DOCUMENT SECTION —
────────
The collection includes hundreds of video newsreels featuring a host of individuals, events, and locations during the State of Israel's formative years. The historical collection features historic footage from the Knesset's inaugural session, demonstrations against the Reparations Agreement [between Israel and Federal Republic of Germany], the visit of the Anglo-American Committee of Enquiry Regarding the Problems of European Jewry and Palestine, and footage of the IDF's first air force pilot training course.

- The Carmel Herzliya Newsreel Collection

Featuring both the Carmel-Herzliya and Geva Reels – a collection of black & white newsreels that were regularly shown in Israeli cinemas, bringing filmgoers all the country's then-current affairs in real time. The newsreels were shown intermittently from the early 1950s through to 1971.

- The Yad Tabenkin Archive (1940-1950)

Featuring footage of the establishing of kibbutzim across the country and daily kibbutz life, along with a number of conferences held by the kibbutz movement.

- The Lavon Institute Archive

The Pinchas Lavon Institute for Labour Movement Research archive features footage of workers’ various campaigns and protests, the founding of towns and industrial cities, and numerous Israeli trade union (Histadrut) leaders.
────────
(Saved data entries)

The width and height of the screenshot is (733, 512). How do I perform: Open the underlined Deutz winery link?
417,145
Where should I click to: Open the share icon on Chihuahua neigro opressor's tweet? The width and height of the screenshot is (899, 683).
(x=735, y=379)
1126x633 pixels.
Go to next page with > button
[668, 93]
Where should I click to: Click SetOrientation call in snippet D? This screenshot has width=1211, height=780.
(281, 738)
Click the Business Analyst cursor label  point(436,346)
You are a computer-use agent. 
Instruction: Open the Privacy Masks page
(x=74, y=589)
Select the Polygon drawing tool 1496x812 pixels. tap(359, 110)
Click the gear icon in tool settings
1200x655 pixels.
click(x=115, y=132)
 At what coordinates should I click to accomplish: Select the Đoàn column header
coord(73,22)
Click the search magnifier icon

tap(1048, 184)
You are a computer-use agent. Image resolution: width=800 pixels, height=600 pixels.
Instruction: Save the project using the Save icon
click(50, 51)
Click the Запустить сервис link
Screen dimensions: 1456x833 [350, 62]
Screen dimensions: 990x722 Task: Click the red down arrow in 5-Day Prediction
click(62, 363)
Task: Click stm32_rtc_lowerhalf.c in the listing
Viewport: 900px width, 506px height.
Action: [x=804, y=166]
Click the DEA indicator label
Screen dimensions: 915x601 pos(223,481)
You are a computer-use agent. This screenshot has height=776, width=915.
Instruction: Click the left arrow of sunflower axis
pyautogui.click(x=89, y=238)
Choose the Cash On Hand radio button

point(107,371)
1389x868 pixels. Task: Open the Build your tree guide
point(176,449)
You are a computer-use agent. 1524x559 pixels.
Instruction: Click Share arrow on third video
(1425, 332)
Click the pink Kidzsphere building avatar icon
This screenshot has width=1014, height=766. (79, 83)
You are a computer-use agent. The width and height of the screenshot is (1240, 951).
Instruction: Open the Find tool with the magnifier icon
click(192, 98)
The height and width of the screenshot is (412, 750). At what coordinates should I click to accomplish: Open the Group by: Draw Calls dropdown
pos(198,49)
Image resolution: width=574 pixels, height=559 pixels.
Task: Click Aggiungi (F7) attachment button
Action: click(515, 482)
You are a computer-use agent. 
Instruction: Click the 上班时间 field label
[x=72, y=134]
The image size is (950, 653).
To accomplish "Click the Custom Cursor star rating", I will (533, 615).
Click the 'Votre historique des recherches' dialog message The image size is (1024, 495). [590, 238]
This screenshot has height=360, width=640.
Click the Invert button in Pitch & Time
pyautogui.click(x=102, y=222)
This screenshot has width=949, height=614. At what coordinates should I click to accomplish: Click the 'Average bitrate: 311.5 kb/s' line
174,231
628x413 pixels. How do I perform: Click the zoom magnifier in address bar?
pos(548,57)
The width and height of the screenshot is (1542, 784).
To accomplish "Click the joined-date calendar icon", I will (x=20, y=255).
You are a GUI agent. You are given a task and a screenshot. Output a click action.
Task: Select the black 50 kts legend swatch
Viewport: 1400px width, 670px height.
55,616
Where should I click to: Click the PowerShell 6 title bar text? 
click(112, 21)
────────
TASKS FOR THIS EXERCISE —
1. Answer these about the film archive description:
(a) Over what period were the Carmel-Herzliya and Geva newsreels shown?
(b) Besides kibbutz life and the establishing of kibbutzim, what does the Yad Tabenkin Archive footage include?
(c) Which trade union's leaders appear in the Lavon Institute Archive footage?
2. Rewrite the stretch from "The collection includes" through "Tabenkin Archive (1940-1950)" in the film archive description, putting "monochrome" in place of "black & white".
These rows were taken from a separate source.

RESULTS OF THE TASKS —
1.
(a) From the early 1950s through to 1971.
(b) A number of conferences held by the kibbutz movement.
(c) The Histadrut, the Israeli trade union.

2.
The collection includes hundreds of video newsreels featuring a host of individuals, events, and locations during the State of Israel's formative years. The historical collection features historic footage from the Knesset's inaugural session, demonstrations against the Reparations Agreement [between Israel and Federal Republic of Germany], the visit of the Anglo-American Committee of Enquiry Regarding the Problems of European Jewry and Palestine, and footage of the IDF's first air force pilot training course.

- The Carmel Herzliya Newsreel Collection

Featuring both the Carmel-Herzliya and Geva Reels – a collection of monochrome newsreels that were regularly shown in Israeli cinemas, bringing filmgoers all the country's then-current affairs in real time. The newsreels were shown intermittently from the early 1950s through to 1971.

- The Yad Tabenkin Archive (1940-1950)